宇出津の郷愁風景

石川県能都町【港町・在郷町】 地図 
 町並度 6 非俗化度 7 −鰤漁そして北前船の寄港地ともなった奥能登の中心の一つ−

   

 宇出津は内浦と呼ばれる奥能登の富山湾側のほぼ中央に位置しており、穴水と珠洲の間では最も大きな市街地を形成している。
 中世には宇出村と記され能登国珠洲郡に属していた。比較的波静かな内浦にあって、深い入江となり天然の良津であったため漁業が発達したほか、城が築かれ要塞の地ともなっていたという。
 江戸時代に入ると、加賀藩に対して町を建造する請願がなされ、元和3(1617)年に宇出津新町の建設が着手されている。その際山側が表町、海側が裏町と区分された。
 輪島と並ぶ奥能登の要地とされ、経済的にも中枢的機能が与えられ在郷商業町として発達した。山側が表町とされたのもその表れだろう。
 むろん漁業も盛んで特に富山湾を漁場とした鰤漁が盛んであった。
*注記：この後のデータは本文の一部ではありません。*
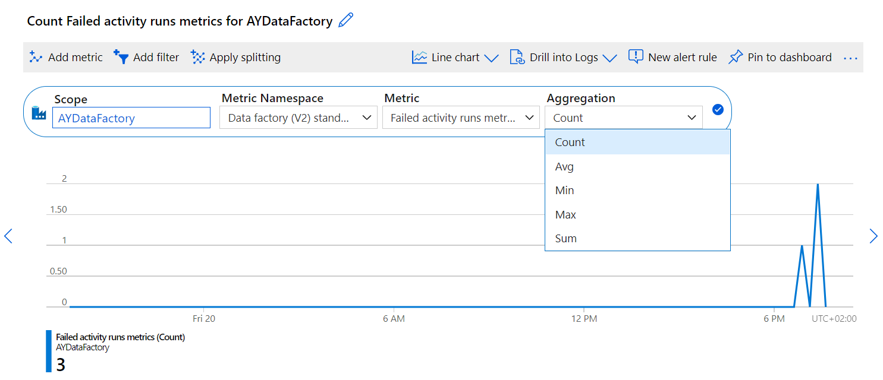Click the blue legend color bar
The width and height of the screenshot is (883, 380).
tap(49, 351)
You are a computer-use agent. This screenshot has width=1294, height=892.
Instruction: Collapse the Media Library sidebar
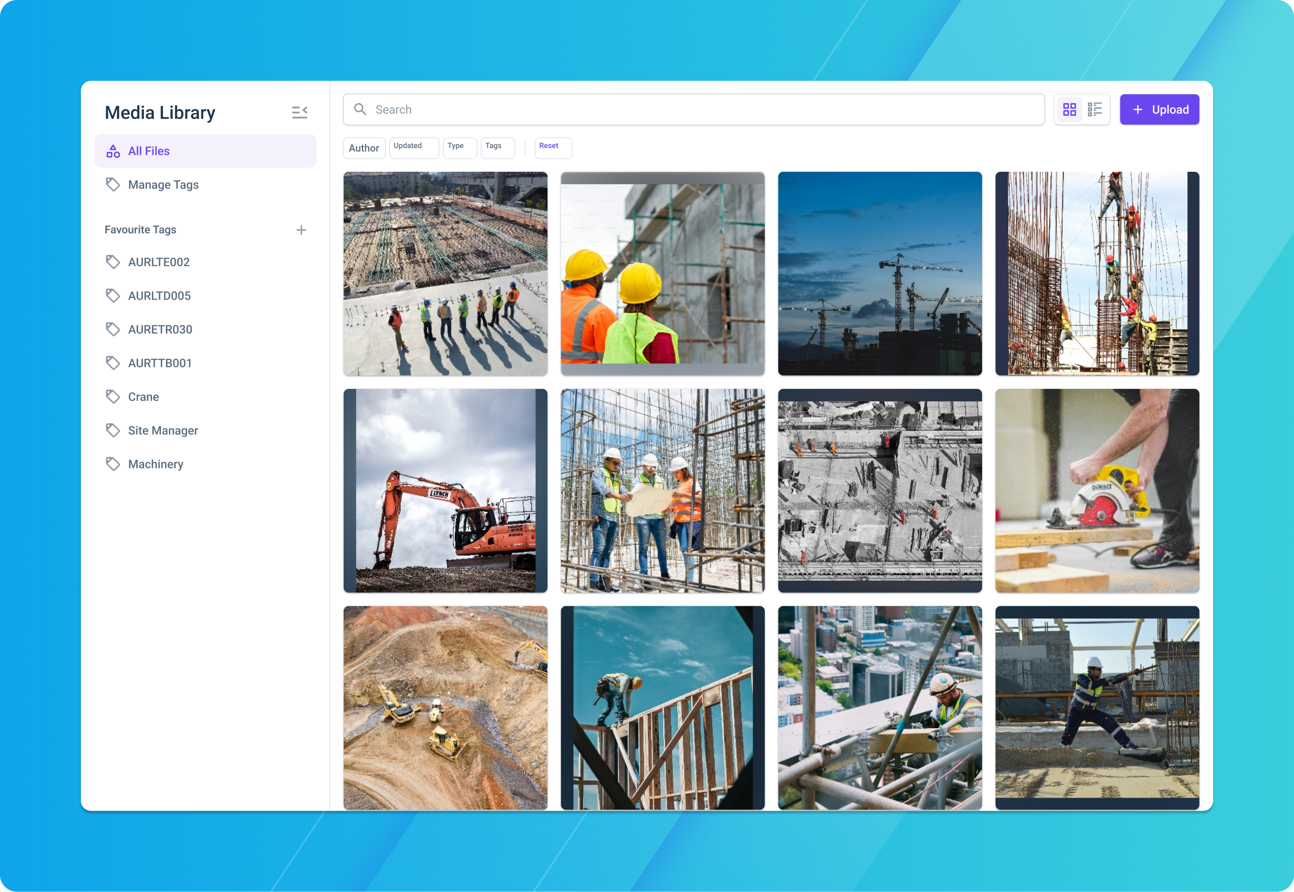pyautogui.click(x=300, y=112)
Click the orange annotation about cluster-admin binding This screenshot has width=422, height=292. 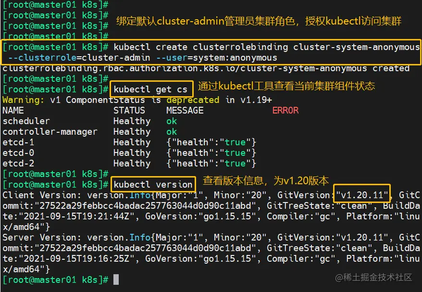(x=259, y=21)
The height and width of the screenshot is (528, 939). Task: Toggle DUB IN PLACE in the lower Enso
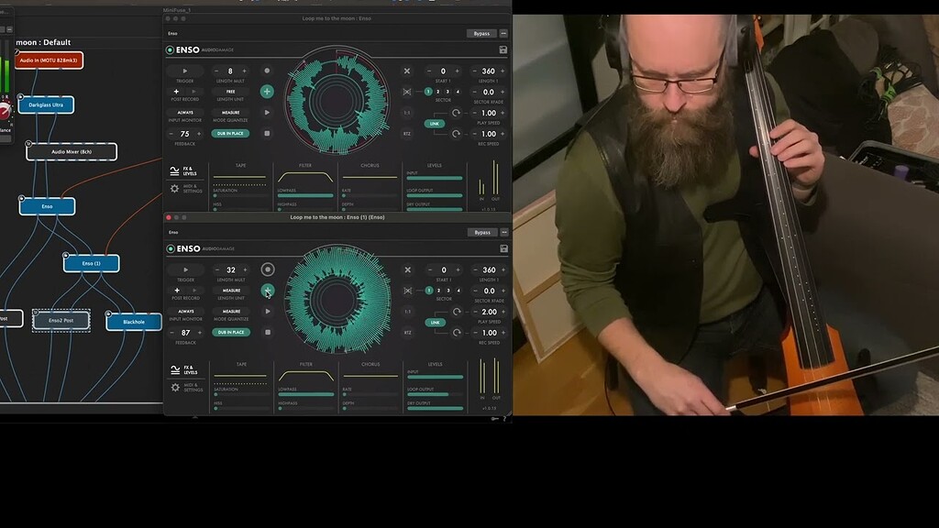pyautogui.click(x=229, y=330)
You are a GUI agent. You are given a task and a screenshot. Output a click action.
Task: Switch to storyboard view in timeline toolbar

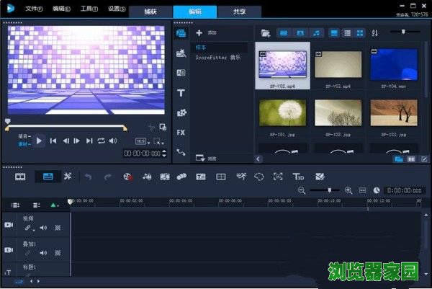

ここを拠点に能登各地に売り捌かれ、随一の漁村であった。
 また宇出津は江戸中期より盛んになった西廻り航路の寄港地としても機能しており、北前船と呼ばれた商船が頻繁に発着し、町はそれらとの商取引で賑わった。
 奥能登地方は陸路の開発が遅れ、明治に入って以降も通運は海路に頼っていた。明治18年には七尾との間に定期航路が開設され、半島南部や加賀地方との物資の流通が盛んになり、この地域では先進的な町であった。



宇出津の町並  










 
 市街地は現在U字型の入江を取囲むように展開している。その中で西側の湾沿いに古い町並が残っていた。その範囲は広くはないが、間口の広い平入りの商家建築が連続性を保ちながら連なっている。袖壁などの意匠、軒を張り出させたせがい造りなど北陸地方一帯で見られる商家の構造と共通しており、漁村というよりも廻船で栄えた港町、商業町といったイメージが濃厚だった。
 古い町並の残る一帯は地道風にカラー舗装され、伝統的家屋も意識されて手を入れたような色が伺える。しかしそれがとても控えめで、自然な感じで町並の風情を高めていた。